El Canalla no dejó duda alguna, hizo notar la diferencia de categoría, fue inalcanzable para el elenco cordobés, que soló se dedicó a aguantar la supremacía auriazul en todos los sectores de la cancha y que por momentos, utilizó la violencia para detener el desborde centralista.
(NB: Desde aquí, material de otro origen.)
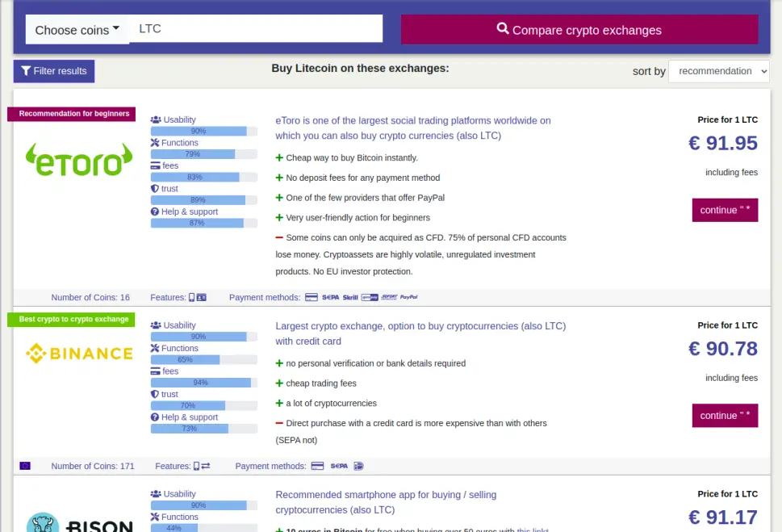The width and height of the screenshot is (782, 532).
Task: Click the mobile phone feature icon for eToro
Action: [191, 297]
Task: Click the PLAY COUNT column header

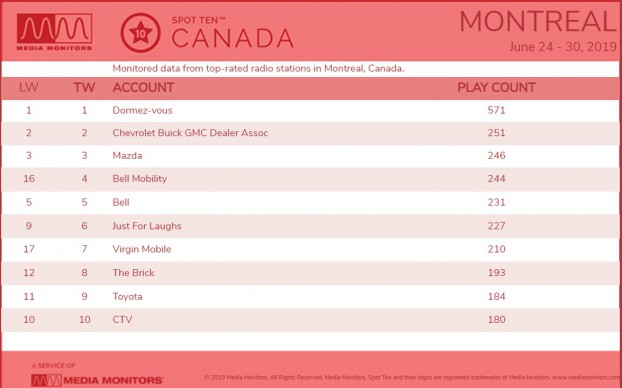Action: click(496, 88)
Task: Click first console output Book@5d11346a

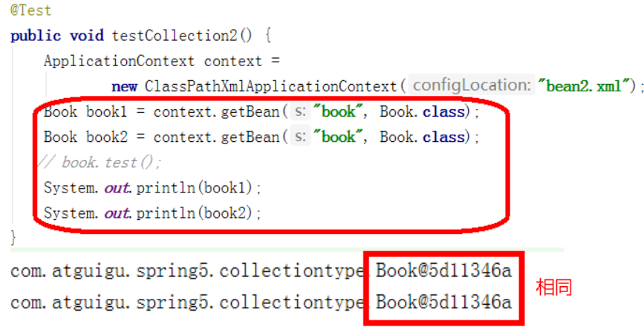Action: [x=443, y=271]
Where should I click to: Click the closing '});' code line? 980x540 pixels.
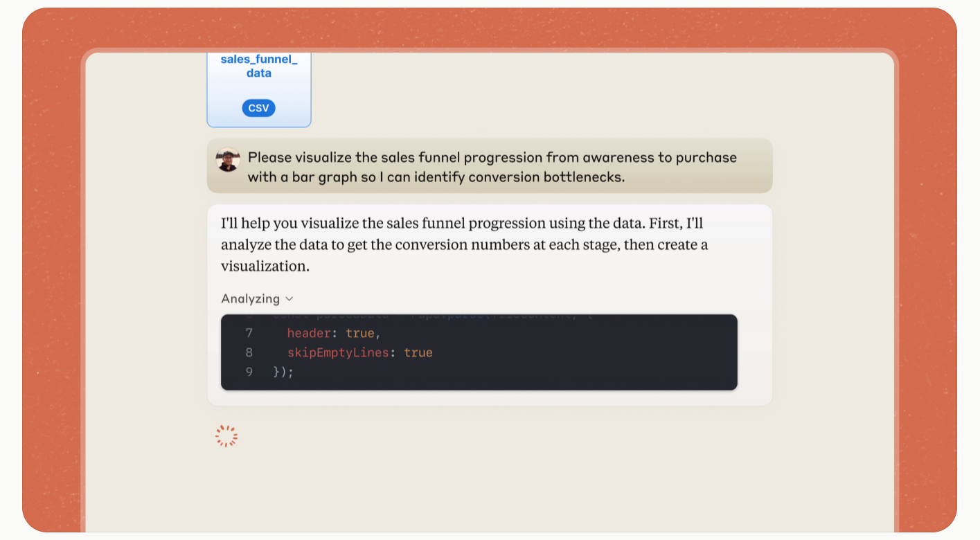point(283,372)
El elenco de Almirón exhibió buen juego en todo momento, se calzó el traje de protagonista desde el vamos y neutralizó las intenciones del rival en el comienzo. El gol tempranero de Julián Fernández le dio tranquilidad y jugó a voluntad hasta el final.
Con Angel Di María como eje principal en ofensiva, Central llegó con asiduidad al arco contrario y le faltaba precisión para sumar goles. Antes del descanso, una jugada colectiva perfecta, con un taco incluido, tuvo el final deseado en los pies de Véliz, el partido estaba liquidado.
El segundo tiempo estuvo de más, ya no había partido, era un entrenamiento pensando en el cotejo del domingo por el Apertura.
Un triunfo que le sirve al entrenador Almirón, para serenar la bronca de los hinchas Canallas tras el empate con Aldosivi. El técnico necesita recuperar crédito, principalmente pensando en lo que desvela al pueblo auriazul: la Copa Libertadores.